Content starts
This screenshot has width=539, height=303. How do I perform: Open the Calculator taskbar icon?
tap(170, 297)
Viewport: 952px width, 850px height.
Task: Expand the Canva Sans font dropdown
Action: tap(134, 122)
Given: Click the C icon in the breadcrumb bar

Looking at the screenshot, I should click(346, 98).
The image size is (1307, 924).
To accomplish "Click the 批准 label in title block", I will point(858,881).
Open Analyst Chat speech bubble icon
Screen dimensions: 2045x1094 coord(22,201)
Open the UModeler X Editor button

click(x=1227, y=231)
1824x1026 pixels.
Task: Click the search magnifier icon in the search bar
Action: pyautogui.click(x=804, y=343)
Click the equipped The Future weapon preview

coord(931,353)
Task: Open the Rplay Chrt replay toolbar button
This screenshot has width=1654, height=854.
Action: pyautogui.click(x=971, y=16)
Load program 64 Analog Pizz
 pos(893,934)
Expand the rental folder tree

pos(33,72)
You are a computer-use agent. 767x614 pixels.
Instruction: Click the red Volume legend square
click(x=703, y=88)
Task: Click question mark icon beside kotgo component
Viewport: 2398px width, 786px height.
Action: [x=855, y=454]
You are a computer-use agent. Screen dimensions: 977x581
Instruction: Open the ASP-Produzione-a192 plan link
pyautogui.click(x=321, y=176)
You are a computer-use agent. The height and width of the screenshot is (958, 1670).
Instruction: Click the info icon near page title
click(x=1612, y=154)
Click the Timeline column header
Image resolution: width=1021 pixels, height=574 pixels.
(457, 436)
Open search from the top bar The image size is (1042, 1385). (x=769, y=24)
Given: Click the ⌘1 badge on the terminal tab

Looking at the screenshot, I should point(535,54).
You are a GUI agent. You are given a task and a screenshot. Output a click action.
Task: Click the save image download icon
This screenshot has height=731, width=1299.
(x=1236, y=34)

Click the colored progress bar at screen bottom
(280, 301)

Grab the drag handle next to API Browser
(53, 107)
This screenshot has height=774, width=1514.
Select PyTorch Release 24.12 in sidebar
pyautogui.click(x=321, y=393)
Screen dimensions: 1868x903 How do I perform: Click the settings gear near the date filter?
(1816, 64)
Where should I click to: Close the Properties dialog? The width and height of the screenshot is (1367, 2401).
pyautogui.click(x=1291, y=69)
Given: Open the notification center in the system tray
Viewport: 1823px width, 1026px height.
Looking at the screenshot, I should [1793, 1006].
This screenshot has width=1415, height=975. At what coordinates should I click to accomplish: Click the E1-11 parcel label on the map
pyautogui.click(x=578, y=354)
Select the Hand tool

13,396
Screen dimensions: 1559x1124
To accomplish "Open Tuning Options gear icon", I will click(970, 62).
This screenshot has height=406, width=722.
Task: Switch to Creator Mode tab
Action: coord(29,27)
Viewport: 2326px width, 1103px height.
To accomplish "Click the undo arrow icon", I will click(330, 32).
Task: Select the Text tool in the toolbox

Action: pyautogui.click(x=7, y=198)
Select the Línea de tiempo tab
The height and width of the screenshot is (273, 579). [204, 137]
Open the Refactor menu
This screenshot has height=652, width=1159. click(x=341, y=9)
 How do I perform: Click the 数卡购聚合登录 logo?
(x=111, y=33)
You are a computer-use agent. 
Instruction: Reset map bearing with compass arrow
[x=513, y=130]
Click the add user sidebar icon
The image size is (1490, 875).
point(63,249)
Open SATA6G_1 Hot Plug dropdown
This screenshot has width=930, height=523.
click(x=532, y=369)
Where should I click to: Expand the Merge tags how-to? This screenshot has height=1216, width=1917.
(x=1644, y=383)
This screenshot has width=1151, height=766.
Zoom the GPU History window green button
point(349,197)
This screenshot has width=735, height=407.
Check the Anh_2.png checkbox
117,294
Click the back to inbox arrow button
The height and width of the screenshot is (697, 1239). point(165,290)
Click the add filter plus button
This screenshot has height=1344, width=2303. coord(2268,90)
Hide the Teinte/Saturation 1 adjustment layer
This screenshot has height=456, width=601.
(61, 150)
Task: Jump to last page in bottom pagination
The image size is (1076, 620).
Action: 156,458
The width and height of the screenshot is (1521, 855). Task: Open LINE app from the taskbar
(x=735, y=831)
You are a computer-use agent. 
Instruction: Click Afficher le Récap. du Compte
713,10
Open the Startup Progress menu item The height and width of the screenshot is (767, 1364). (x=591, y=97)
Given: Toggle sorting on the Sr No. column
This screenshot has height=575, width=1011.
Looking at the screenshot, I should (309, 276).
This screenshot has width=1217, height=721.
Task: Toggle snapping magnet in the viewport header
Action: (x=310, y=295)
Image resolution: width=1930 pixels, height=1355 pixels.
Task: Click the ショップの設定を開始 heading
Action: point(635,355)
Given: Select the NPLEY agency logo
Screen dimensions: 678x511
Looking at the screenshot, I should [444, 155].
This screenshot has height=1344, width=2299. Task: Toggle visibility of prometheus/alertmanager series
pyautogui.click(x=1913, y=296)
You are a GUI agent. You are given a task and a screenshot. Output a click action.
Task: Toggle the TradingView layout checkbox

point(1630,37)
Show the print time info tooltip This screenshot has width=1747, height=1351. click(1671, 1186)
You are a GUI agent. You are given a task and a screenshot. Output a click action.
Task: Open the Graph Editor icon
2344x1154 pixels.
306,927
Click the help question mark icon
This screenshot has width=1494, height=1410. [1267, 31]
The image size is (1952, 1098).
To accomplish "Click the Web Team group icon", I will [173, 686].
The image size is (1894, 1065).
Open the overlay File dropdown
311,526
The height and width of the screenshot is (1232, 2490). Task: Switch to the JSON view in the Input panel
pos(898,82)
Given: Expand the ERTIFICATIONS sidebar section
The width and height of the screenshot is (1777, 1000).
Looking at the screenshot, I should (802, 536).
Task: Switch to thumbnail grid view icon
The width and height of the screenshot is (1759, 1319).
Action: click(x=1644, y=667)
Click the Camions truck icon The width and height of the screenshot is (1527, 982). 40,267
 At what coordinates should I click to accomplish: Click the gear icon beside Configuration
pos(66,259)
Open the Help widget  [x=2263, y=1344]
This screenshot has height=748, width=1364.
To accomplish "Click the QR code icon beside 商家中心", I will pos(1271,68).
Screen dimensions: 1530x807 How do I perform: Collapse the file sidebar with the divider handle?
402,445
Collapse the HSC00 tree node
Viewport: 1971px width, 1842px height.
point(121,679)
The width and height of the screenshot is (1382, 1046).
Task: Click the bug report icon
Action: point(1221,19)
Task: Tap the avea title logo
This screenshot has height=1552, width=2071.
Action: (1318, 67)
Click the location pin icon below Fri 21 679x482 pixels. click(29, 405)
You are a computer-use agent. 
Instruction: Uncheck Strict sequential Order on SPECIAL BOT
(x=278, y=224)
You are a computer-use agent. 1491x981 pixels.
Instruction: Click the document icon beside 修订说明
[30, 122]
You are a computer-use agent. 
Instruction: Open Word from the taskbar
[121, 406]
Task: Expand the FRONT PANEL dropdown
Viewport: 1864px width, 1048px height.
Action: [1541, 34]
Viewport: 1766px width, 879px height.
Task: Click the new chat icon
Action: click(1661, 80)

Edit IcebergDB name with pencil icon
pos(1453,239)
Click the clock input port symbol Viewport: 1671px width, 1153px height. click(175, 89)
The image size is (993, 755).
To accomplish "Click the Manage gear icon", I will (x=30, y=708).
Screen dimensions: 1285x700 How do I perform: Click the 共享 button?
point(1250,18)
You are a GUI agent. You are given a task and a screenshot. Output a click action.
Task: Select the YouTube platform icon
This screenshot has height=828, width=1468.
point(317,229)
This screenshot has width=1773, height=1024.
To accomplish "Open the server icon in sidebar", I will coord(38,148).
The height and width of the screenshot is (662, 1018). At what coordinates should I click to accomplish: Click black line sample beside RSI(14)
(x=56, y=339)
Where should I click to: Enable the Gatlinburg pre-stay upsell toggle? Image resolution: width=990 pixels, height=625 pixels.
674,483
Content ends
Transcribe the opening lines of the listing exactly, please. Stop after the line that contains "Click the Timeline column header".

This screenshot has width=539, height=303. How do I perform: Open the Calculator taskbar icon?
tap(170, 297)
Viewport: 952px width, 850px height.
Task: Expand the Canva Sans font dropdown
Action: tap(134, 122)
Given: Click the C icon in the breadcrumb bar

Looking at the screenshot, I should click(346, 98).
The image size is (1307, 924).
To accomplish "Click the 批准 label in title block", I will point(858,881).
Open Analyst Chat speech bubble icon
Screen dimensions: 2045x1094 coord(22,201)
Open the UModeler X Editor button

click(x=1227, y=231)
1824x1026 pixels.
Task: Click the search magnifier icon in the search bar
Action: pyautogui.click(x=804, y=343)
Click the equipped The Future weapon preview

coord(931,353)
Task: Open the Rplay Chrt replay toolbar button
This screenshot has width=1654, height=854.
Action: pyautogui.click(x=971, y=16)
Load program 64 Analog Pizz
 pos(893,934)
Expand the rental folder tree

pos(33,72)
You are a computer-use agent. 767x614 pixels.
Instruction: Click the red Volume legend square
click(x=703, y=88)
Task: Click question mark icon beside kotgo component
Viewport: 2398px width, 786px height.
Action: [x=855, y=454]
You are a computer-use agent. Screen dimensions: 977x581
Instruction: Open the ASP-Produzione-a192 plan link
pyautogui.click(x=321, y=176)
You are a computer-use agent. The height and width of the screenshot is (958, 1670).
Instruction: Click the info icon near page title
click(x=1612, y=154)
Click the Timeline column header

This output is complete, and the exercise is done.